■ **Source information**
=== Section Start ===

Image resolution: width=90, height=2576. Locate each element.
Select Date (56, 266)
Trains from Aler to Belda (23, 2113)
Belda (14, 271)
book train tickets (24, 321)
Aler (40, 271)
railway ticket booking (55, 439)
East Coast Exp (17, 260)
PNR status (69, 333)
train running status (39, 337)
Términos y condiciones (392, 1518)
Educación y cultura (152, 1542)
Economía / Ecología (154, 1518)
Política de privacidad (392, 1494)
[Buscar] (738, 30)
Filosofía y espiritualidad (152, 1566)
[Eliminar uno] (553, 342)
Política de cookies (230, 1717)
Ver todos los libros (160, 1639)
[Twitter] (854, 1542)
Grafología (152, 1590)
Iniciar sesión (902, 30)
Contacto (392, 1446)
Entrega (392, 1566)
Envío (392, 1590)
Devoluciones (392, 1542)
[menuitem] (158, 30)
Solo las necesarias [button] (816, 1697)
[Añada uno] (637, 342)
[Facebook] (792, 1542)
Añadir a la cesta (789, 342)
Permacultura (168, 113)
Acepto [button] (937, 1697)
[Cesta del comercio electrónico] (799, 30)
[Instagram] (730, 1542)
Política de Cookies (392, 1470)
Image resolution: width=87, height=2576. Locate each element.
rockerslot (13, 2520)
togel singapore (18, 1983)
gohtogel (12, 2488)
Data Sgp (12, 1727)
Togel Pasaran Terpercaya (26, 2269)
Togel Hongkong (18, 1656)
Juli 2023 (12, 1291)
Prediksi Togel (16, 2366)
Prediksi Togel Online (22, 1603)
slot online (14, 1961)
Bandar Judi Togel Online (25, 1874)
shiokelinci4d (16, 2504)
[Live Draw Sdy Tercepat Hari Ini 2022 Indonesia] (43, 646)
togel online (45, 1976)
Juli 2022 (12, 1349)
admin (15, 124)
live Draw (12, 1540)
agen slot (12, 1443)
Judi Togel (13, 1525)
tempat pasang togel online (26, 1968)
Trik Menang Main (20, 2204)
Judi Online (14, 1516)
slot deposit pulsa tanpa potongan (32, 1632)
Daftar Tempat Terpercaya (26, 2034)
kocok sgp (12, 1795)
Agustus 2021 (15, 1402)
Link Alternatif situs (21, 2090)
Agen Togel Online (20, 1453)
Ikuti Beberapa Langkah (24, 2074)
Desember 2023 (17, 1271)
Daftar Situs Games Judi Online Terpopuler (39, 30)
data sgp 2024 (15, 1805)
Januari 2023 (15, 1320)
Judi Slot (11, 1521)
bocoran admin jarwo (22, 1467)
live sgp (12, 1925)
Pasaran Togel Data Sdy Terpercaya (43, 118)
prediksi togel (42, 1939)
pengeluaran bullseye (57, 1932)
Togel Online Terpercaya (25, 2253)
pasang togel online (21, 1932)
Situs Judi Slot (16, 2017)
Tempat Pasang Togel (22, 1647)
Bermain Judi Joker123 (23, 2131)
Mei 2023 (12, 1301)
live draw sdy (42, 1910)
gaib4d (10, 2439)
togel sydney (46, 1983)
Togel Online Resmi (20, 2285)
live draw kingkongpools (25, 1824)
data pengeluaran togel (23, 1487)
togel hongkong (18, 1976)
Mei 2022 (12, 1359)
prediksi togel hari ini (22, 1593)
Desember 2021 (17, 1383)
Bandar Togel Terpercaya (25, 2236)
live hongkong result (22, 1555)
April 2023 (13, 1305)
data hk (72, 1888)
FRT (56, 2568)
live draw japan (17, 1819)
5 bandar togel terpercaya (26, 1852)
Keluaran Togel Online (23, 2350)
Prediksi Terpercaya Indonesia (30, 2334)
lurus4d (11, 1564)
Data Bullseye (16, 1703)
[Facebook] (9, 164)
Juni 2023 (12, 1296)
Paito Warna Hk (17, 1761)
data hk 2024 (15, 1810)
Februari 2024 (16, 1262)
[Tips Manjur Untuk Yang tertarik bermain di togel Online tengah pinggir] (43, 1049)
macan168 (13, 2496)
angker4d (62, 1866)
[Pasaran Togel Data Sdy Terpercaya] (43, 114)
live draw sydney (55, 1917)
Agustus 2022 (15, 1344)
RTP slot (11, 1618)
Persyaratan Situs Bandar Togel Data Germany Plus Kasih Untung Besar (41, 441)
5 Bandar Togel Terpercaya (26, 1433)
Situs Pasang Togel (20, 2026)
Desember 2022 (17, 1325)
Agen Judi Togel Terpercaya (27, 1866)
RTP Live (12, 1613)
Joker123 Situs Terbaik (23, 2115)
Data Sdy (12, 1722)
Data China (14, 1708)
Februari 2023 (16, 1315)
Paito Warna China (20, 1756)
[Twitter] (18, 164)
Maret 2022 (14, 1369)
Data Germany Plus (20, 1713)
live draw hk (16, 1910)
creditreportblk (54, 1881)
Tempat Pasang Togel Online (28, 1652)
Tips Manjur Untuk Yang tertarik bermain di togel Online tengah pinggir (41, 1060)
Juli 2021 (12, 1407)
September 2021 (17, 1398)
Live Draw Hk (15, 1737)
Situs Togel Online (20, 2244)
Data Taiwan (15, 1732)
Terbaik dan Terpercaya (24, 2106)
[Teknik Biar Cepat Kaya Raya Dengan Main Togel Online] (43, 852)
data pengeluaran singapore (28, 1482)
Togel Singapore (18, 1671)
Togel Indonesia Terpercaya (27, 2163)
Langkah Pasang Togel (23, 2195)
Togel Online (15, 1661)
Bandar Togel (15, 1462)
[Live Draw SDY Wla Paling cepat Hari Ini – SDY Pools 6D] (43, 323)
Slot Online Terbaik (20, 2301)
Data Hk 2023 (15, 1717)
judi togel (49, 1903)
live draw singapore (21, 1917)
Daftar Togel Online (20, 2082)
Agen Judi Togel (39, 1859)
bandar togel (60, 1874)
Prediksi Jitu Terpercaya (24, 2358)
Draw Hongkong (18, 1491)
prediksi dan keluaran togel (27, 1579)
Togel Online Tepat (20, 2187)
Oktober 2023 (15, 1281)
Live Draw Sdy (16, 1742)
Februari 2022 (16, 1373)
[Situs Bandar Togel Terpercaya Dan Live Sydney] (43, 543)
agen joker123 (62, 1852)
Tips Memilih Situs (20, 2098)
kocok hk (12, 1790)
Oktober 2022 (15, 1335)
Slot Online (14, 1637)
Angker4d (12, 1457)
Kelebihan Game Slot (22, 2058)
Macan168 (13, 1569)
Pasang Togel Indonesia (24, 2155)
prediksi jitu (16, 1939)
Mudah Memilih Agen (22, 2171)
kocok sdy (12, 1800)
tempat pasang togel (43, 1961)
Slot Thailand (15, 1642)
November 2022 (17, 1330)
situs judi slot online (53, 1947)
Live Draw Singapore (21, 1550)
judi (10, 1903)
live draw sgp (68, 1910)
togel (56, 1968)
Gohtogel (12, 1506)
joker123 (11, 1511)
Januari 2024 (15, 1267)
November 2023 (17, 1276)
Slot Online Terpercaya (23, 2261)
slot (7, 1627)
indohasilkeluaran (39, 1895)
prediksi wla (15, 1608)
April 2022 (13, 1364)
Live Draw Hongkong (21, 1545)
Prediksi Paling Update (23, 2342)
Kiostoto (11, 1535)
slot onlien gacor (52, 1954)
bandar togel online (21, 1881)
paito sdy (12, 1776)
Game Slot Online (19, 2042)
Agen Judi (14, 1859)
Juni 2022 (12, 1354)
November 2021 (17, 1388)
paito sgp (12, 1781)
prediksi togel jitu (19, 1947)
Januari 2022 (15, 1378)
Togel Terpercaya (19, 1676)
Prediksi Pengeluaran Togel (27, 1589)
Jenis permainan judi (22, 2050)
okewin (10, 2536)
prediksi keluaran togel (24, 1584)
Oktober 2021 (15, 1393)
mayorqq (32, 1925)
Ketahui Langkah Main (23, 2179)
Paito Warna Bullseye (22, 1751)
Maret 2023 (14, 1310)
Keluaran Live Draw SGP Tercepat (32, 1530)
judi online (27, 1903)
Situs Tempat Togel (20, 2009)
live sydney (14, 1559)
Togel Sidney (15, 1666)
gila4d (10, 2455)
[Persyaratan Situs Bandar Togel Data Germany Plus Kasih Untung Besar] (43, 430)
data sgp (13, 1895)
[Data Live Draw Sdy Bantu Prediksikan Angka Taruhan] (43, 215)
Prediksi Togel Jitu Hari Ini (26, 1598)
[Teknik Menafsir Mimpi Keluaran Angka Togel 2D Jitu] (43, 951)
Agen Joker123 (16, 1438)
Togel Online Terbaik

=== Section End ===

Restate word for word only the lines above from the line containing "Togel Hongkong (18, 1656)" to the line containing "angker4d (62, 1866)", both of them included.

Togel Hongkong (18, 1656)
Juli 2023 (12, 1291)
Prediksi Togel (16, 2366)
Prediksi Togel Online (22, 1603)
slot online (14, 1961)
Bandar Judi Togel Online (25, 1874)
shiokelinci4d (16, 2504)
[Live Draw Sdy Tercepat Hari Ini 2022 Indonesia] (43, 646)
togel online (45, 1976)
Juli 2022 (12, 1349)
admin (15, 124)
live Draw (12, 1540)
agen slot (12, 1443)
Judi Togel (13, 1525)
tempat pasang togel online (26, 1968)
Trik Menang Main (20, 2204)
Judi Online (14, 1516)
slot deposit pulsa tanpa potongan (32, 1632)
Daftar Tempat Terpercaya (26, 2034)
kocok sgp (12, 1795)
Agustus 2021 (15, 1402)
Link Alternatif situs (21, 2090)
Agen Togel Online (20, 1453)
Ikuti Beberapa Langkah (24, 2074)
Desember 2023 (17, 1271)
Daftar Situs Games Judi Online Terpopuler (39, 30)
data sgp 2024 (15, 1805)
Januari 2023 (15, 1320)
Judi Slot (11, 1521)
bocoran admin jarwo (22, 1467)
live sgp (12, 1925)
Pasaran Togel Data Sdy Terpercaya (43, 118)
prediksi togel (42, 1939)
pengeluaran bullseye (57, 1932)
Togel Online Terpercaya (25, 2253)
pasang togel online (21, 1932)
Situs Judi Slot (16, 2017)
Tempat Pasang Togel (22, 1647)
Bermain Judi Joker123 (23, 2131)
Mei 2023 (12, 1301)
live draw sdy (42, 1910)
gaib4d (10, 2439)
togel sydney (46, 1983)
Togel Online Resmi (20, 2285)
live draw kingkongpools (25, 1824)
data pengeluaran togel (23, 1487)
togel hongkong (18, 1976)
Mei 2022 (12, 1359)
prediksi togel hari ini (22, 1593)
Desember 2021 (17, 1383)
Bandar Togel Terpercaya (25, 2236)
live hongkong result (22, 1555)
April 2023 (13, 1305)
data hk (72, 1888)
FRT (56, 2568)
live draw japan (17, 1819)
5 bandar togel terpercaya (26, 1852)
Keluaran Togel Online (23, 2350)
Prediksi Terpercaya Indonesia (30, 2334)
lurus4d (11, 1564)
Data Bullseye (16, 1703)
[Facebook] (9, 164)
Juni 2023 (12, 1296)
Paito Warna Hk (17, 1761)
data hk 2024 (15, 1810)
Februari 2024 (16, 1262)
[Tips Manjur Untuk Yang tertarik bermain di togel Online tengah pinggir] (43, 1049)
macan168 (13, 2496)
angker4d (62, 1866)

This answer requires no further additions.